Langzaam draait een schip van de kade los, onder de snelle sneeuw van een meeuwenvlucht; vlaggen en zeilen; tusschen gillende sirenen en de eeuwige klaagtoon van een stormboei striemt het schuimende kruisnet der kleine booten; plekken gestorte olie schitteren in de zon als tropische eilanden en regenbogen, iriseerende werelddeelen van pauwblauw en pauwgoud. - De bergen ommuren de stad in een naar den einder afdalende wal, en in de gebroken rotsige kustlijn ligt de Golfe du Lion.
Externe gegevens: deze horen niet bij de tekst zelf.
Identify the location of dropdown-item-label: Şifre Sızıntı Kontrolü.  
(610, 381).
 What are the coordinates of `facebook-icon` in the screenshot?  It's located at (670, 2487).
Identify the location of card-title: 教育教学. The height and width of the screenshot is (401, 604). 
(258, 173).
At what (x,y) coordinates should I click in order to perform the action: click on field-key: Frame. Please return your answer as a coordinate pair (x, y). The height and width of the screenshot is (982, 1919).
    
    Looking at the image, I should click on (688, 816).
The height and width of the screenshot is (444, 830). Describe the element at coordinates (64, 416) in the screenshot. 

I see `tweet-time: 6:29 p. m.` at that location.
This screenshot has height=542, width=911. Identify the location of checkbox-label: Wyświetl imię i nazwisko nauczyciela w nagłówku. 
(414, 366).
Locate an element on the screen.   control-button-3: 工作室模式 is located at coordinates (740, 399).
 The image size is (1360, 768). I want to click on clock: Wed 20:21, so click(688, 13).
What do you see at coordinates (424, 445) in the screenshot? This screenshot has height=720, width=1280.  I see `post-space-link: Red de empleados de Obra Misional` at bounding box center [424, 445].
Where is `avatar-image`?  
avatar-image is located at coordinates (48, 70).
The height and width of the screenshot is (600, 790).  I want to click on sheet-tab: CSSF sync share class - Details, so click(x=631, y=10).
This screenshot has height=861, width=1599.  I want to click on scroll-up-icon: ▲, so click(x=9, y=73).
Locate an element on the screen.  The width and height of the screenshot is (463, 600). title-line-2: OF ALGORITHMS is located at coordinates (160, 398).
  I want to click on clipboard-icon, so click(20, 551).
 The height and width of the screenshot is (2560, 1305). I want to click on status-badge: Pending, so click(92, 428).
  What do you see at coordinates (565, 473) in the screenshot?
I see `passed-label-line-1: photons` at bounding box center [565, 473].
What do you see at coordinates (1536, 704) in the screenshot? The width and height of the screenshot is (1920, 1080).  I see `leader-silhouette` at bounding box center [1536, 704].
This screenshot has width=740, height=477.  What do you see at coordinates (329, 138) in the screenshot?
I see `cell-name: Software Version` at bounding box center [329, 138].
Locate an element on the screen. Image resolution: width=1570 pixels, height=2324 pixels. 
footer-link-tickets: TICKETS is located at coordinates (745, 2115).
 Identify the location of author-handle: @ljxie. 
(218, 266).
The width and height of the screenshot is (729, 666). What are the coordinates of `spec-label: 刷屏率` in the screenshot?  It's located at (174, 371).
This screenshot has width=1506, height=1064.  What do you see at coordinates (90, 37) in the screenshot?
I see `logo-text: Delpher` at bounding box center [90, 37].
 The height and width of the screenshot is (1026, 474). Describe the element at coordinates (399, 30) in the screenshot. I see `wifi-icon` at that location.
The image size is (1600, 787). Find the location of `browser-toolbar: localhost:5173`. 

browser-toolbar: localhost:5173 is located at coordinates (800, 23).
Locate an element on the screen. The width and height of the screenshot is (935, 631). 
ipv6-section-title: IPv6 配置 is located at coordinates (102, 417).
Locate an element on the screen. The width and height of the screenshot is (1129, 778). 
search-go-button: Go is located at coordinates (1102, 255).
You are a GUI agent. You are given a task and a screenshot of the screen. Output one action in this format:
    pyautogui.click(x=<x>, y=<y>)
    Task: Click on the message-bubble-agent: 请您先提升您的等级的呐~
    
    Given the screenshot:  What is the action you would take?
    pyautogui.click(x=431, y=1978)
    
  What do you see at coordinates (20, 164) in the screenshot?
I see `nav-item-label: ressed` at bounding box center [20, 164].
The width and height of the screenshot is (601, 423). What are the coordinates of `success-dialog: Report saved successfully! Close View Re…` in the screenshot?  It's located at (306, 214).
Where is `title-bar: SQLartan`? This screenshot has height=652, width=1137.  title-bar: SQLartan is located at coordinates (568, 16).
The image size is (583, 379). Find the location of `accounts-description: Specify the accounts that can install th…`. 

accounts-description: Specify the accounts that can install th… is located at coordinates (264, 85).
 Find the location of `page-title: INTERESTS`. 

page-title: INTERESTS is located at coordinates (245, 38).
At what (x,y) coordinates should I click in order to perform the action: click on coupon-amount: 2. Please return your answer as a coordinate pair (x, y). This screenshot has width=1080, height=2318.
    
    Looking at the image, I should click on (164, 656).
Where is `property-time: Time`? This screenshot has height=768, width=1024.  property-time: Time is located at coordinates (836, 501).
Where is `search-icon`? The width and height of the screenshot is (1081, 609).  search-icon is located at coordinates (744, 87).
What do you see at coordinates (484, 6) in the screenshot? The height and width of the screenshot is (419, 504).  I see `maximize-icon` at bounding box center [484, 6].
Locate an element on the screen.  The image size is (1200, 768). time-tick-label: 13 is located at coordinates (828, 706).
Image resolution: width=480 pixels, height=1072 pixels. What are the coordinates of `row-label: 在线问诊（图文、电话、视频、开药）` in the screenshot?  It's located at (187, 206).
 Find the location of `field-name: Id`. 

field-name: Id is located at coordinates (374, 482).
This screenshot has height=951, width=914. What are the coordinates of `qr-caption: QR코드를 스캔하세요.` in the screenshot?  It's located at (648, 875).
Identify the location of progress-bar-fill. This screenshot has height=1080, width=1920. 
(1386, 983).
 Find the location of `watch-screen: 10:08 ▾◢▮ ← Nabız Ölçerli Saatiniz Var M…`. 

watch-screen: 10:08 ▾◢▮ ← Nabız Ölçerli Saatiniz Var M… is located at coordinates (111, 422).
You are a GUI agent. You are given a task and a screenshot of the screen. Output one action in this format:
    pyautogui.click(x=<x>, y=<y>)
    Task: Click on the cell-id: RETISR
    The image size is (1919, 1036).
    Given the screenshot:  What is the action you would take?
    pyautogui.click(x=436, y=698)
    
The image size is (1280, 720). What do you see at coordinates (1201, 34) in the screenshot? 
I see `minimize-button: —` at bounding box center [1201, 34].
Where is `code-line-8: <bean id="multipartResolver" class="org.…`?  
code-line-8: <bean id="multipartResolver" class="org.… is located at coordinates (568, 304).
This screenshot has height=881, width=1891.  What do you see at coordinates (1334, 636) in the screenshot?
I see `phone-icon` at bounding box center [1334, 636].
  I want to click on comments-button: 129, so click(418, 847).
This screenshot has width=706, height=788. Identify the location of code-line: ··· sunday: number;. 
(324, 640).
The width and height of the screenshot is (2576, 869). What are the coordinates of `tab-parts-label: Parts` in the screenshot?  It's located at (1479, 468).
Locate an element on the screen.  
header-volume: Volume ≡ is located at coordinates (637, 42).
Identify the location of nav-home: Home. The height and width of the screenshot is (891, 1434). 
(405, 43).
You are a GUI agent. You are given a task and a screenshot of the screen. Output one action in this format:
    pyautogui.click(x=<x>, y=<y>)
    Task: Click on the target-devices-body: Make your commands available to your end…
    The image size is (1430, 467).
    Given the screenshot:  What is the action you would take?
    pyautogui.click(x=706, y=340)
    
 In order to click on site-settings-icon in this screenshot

Schepen, vuurtorens, forten, eilanden, schepen, een krachtige wind, een krachtige golfslag, maar geen zee en geen meer. Toch kon ik geen der motorbootschippers bewegen naar buiten te varen, naar ‘Le Château d'If’, zóo forsch ging het water, en ik verdeed den verderen tijd met nietsdoen, drinkend en slenterend. Totdat het avond werd.
De zon daalde neer in het land. Blauwe en paarse schaduwen accentueerden de contouren der bergen, en de zee mengde in voortdurend wisselende doses alle kleuren der regenboog tot zilvergrijs, loodblauw, olijfgroen. Ik lag aan het strand te Hyères en dacht aan de thuisreis (door de Alpen der Dauphiné), en plotseling aan de zee met de duinen, en het landschap daarachter, aan mijn eigen versomberde land. Ik weet niet waardoor; waarom trok mij opeens onweerhoudbaar weg uit het helle landschap der bergen en der vuurwitte zon, de trek naar laagvlakten en grijze rivieren, naar een zeer grijze zee? Ik weet het niet. Noem het heimwee, als dat u iets zegt: ik ben volkomen immuun voor de blaam en de hoon in dat woord, als er één atoom van het heldere licht van Provence voortaan leeft in den gang van mijn lichaam en woord.